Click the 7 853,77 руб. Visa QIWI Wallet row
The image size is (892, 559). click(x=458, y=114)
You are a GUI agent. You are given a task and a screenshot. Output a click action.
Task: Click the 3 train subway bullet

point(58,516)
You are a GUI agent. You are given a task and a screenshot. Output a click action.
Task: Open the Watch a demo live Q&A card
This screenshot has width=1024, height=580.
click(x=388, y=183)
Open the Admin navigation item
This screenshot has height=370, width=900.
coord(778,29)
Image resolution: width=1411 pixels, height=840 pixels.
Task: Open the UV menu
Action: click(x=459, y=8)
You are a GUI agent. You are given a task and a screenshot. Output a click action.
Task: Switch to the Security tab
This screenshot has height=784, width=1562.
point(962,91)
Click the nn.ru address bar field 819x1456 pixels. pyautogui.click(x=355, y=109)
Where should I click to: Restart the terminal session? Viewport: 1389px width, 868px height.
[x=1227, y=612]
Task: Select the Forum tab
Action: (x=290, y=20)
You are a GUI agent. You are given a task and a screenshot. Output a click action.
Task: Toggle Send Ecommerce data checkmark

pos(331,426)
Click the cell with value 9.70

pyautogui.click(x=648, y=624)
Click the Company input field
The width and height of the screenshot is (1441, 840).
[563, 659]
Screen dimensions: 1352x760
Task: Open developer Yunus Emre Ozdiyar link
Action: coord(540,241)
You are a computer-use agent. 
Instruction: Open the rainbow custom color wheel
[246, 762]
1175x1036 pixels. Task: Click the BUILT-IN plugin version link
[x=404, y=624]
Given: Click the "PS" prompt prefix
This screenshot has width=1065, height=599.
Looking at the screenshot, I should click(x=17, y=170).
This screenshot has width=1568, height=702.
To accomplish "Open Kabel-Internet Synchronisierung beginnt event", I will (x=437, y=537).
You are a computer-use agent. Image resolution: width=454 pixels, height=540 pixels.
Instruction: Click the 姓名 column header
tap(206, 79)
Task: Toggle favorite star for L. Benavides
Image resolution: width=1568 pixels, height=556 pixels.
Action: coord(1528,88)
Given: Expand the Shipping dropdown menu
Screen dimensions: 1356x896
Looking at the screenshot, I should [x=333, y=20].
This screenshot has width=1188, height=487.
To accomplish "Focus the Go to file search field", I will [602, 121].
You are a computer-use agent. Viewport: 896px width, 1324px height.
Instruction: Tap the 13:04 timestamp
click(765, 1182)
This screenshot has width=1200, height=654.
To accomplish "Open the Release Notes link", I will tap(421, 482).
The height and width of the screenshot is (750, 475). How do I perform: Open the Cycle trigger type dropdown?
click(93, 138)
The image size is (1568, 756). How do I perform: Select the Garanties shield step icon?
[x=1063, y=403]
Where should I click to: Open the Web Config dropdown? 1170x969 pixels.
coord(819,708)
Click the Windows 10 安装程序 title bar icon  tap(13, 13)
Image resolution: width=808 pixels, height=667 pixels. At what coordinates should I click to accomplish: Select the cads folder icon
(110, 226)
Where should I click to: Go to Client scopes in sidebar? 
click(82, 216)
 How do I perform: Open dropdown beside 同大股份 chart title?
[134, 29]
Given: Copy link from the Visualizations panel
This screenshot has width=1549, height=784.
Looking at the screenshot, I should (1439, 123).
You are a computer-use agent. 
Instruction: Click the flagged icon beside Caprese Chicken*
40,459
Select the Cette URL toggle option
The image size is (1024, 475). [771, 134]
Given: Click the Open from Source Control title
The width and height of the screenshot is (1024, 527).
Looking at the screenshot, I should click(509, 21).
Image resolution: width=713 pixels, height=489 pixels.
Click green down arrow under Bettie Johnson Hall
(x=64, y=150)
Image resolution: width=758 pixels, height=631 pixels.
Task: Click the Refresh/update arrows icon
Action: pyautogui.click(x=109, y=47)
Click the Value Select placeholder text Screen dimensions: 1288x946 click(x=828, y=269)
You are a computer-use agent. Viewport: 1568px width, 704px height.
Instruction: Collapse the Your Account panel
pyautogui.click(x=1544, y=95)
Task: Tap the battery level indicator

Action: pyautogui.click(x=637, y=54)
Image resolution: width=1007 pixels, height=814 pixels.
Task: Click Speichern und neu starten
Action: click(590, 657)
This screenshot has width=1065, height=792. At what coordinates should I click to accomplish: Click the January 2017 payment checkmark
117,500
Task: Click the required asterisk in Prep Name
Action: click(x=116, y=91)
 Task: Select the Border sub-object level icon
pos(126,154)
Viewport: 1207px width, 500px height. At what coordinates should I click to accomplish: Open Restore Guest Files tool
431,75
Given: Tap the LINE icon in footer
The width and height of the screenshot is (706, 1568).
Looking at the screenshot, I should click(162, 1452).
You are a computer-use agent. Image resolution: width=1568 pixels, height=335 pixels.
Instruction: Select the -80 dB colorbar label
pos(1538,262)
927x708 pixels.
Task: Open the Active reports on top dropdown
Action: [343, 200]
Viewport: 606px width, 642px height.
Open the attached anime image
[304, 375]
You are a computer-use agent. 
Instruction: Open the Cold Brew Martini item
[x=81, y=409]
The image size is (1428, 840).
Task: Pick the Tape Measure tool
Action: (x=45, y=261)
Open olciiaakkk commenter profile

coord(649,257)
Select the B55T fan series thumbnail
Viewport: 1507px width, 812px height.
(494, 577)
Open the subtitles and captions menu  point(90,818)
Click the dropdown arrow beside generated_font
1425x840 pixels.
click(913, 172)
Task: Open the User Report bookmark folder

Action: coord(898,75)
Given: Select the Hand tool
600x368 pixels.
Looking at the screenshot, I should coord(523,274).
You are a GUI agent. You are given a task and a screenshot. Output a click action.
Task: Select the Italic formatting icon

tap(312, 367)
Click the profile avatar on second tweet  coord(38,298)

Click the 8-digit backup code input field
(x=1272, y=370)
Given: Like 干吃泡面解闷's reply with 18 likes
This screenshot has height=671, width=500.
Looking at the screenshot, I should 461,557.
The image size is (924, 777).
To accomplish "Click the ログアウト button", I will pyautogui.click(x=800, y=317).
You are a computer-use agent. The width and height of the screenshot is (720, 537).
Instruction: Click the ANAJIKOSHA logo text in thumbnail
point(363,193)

Problem to work on
Please set out all the rows above as a numbered list, one line per item, leaving out any blank lines.

Complete output
1. Click the 7 853,77 руб. Visa QIWI Wallet row
2. The image size is (892, 559). click(x=458, y=114)
3. You are a GUI agent. You are given a task and a screenshot. Output a click action.
4. Task: Click the 3 train subway bullet
5. point(58,516)
6. You are a GUI agent. You are given a task and a screenshot. Output a click action.
7. Task: Open the Watch a demo live Q&A card
8. This screenshot has width=1024, height=580.
9. click(x=388, y=183)
10. Open the Admin navigation item
11. This screenshot has height=370, width=900.
12. coord(778,29)
13. Image resolution: width=1411 pixels, height=840 pixels.
14. Task: Open the UV menu
15. Action: click(x=459, y=8)
16. You are a GUI agent. You are given a task and a screenshot. Output a click action.
17. Task: Switch to the Security tab
18. This screenshot has height=784, width=1562.
19. point(962,91)
20. Click the nn.ru address bar field 819x1456 pixels. pyautogui.click(x=355, y=109)
21. Where should I click to: Restart the terminal session? Viewport: 1389px width, 868px height.
22. [x=1227, y=612]
23. Task: Select the Forum tab
24. Action: (x=290, y=20)
25. You are a GUI agent. You are given a task and a screenshot. Output a click action.
26. Task: Toggle Send Ecommerce data checkmark
27. pos(331,426)
28. Click the cell with value 9.70
29. pyautogui.click(x=648, y=624)
30. Click the Company input field
31. The width and height of the screenshot is (1441, 840).
32. [563, 659]
33. Screen dimensions: 1352x760
34. Task: Open developer Yunus Emre Ozdiyar link
35. Action: coord(540,241)
36. You are a computer-use agent. 
37. Instruction: Open the rainbow custom color wheel
38. [246, 762]
39. 1175x1036 pixels. Task: Click the BUILT-IN plugin version link
40. [x=404, y=624]
41. Given: Click the "PS" prompt prefix
42. This screenshot has width=1065, height=599.
43. Looking at the screenshot, I should click(x=17, y=170).
44. This screenshot has width=1568, height=702.
45. To accomplish "Open Kabel-Internet Synchronisierung beginnt event", I will (x=437, y=537).
46. You are a computer-use agent. Image resolution: width=454 pixels, height=540 pixels.
47. Instruction: Click the 姓名 column header
48. tap(206, 79)
49. Task: Toggle favorite star for L. Benavides
50. Image resolution: width=1568 pixels, height=556 pixels.
51. Action: coord(1528,88)
52. Given: Expand the Shipping dropdown menu
53. Screen dimensions: 1356x896
54. Looking at the screenshot, I should [x=333, y=20].
55. This screenshot has width=1188, height=487.
56. To accomplish "Focus the Go to file search field", I will [602, 121].
57. You are a computer-use agent. Viewport: 896px width, 1324px height.
58. Instruction: Tap the 13:04 timestamp
59. click(765, 1182)
60. This screenshot has width=1200, height=654.
61. To accomplish "Open the Release Notes link", I will tap(421, 482).
62. The height and width of the screenshot is (750, 475). How do I perform: Open the Cycle trigger type dropdown?
63. click(93, 138)
64. The image size is (1568, 756). How do I perform: Select the Garanties shield step icon?
65. [x=1063, y=403]
66. Where should I click to: Open the Web Config dropdown? 1170x969 pixels.
67. coord(819,708)
68. Click the Windows 10 安装程序 title bar icon  tap(13, 13)
69. Image resolution: width=808 pixels, height=667 pixels. At what coordinates should I click to accomplish: Select the cads folder icon
70. (110, 226)
71. Where should I click to: Go to Client scopes in sidebar? 
72. click(82, 216)
73.  How do I perform: Open dropdown beside 同大股份 chart title?
74. [134, 29]
75. Given: Copy link from the Visualizations panel
76. This screenshot has width=1549, height=784.
77. Looking at the screenshot, I should (1439, 123).
78. You are a computer-use agent. 
79. Instruction: Click the flagged icon beside Caprese Chicken*
80. 40,459
81. Select the Cette URL toggle option
82. The image size is (1024, 475). [771, 134]
83. Given: Click the Open from Source Control title
84. The width and height of the screenshot is (1024, 527).
85. Looking at the screenshot, I should click(509, 21).
86. Image resolution: width=713 pixels, height=489 pixels.
87. Click green down arrow under Bettie Johnson Hall
88. (x=64, y=150)
89. Image resolution: width=758 pixels, height=631 pixels.
90. Task: Click the Refresh/update arrows icon
91. Action: pyautogui.click(x=109, y=47)
92. Click the Value Select placeholder text Screen dimensions: 1288x946 click(x=828, y=269)
93. You are a computer-use agent. Viewport: 1568px width, 704px height.
94. Instruction: Collapse the Your Account panel
95. pyautogui.click(x=1544, y=95)
96. Task: Tap the battery level indicator
97. Action: pyautogui.click(x=637, y=54)
98. Image resolution: width=1007 pixels, height=814 pixels.
99. Task: Click Speichern und neu starten
100. Action: click(590, 657)
101. This screenshot has width=1065, height=792. At what coordinates should I click to accomplish: Click the January 2017 payment checkmark
102. 117,500
103. Task: Click the required asterisk in Prep Name
104. Action: click(x=116, y=91)
105.  Task: Select the Border sub-object level icon
106. pos(126,154)
107. Viewport: 1207px width, 500px height. At what coordinates should I click to accomplish: Open Restore Guest Files tool
108. 431,75
109. Given: Tap the LINE icon in footer
110. The width and height of the screenshot is (706, 1568).
111. Looking at the screenshot, I should click(162, 1452).
112. You are a computer-use agent. Image resolution: width=1568 pixels, height=335 pixels.
113. Instruction: Select the -80 dB colorbar label
114. pos(1538,262)
115. 927x708 pixels.
116. Task: Open the Active reports on top dropdown
117. Action: [343, 200]
118. Viewport: 606px width, 642px height.
119. Open the attached anime image
120. [304, 375]
121. You are a computer-use agent. 
122. Instruction: Open the Cold Brew Martini item
123. [x=81, y=409]
124. The image size is (1428, 840).
125. Task: Pick the Tape Measure tool
126. Action: (x=45, y=261)
127. Open olciiaakkk commenter profile
128. coord(649,257)
129. Select the B55T fan series thumbnail
130. Viewport: 1507px width, 812px height.
131. (494, 577)
132. Open the subtitles and captions menu  point(90,818)
133. Click the dropdown arrow beside generated_font
134. 1425x840 pixels.
135. click(913, 172)
136. Task: Open the User Report bookmark folder
137. Action: coord(898,75)
138. Given: Select the Hand tool
139. 600x368 pixels.
140. Looking at the screenshot, I should coord(523,274).
141. You are a GUI agent. You are given a task and a screenshot. Output a click action.
142. Task: Select the Italic formatting icon
143. tap(312, 367)
144. Click the profile avatar on second tweet  coord(38,298)
145. Click the 8-digit backup code input field
146. (x=1272, y=370)
147. Given: Like 干吃泡面解闷's reply with 18 likes
148. This screenshot has height=671, width=500.
149. Looking at the screenshot, I should 461,557.
150. The image size is (924, 777).
151. To accomplish "Click the ログアウト button", I will pyautogui.click(x=800, y=317).
152. You are a computer-use agent. The width and height of the screenshot is (720, 537).
153. Instruction: Click the ANAJIKOSHA logo text in thumbnail
154. point(363,193)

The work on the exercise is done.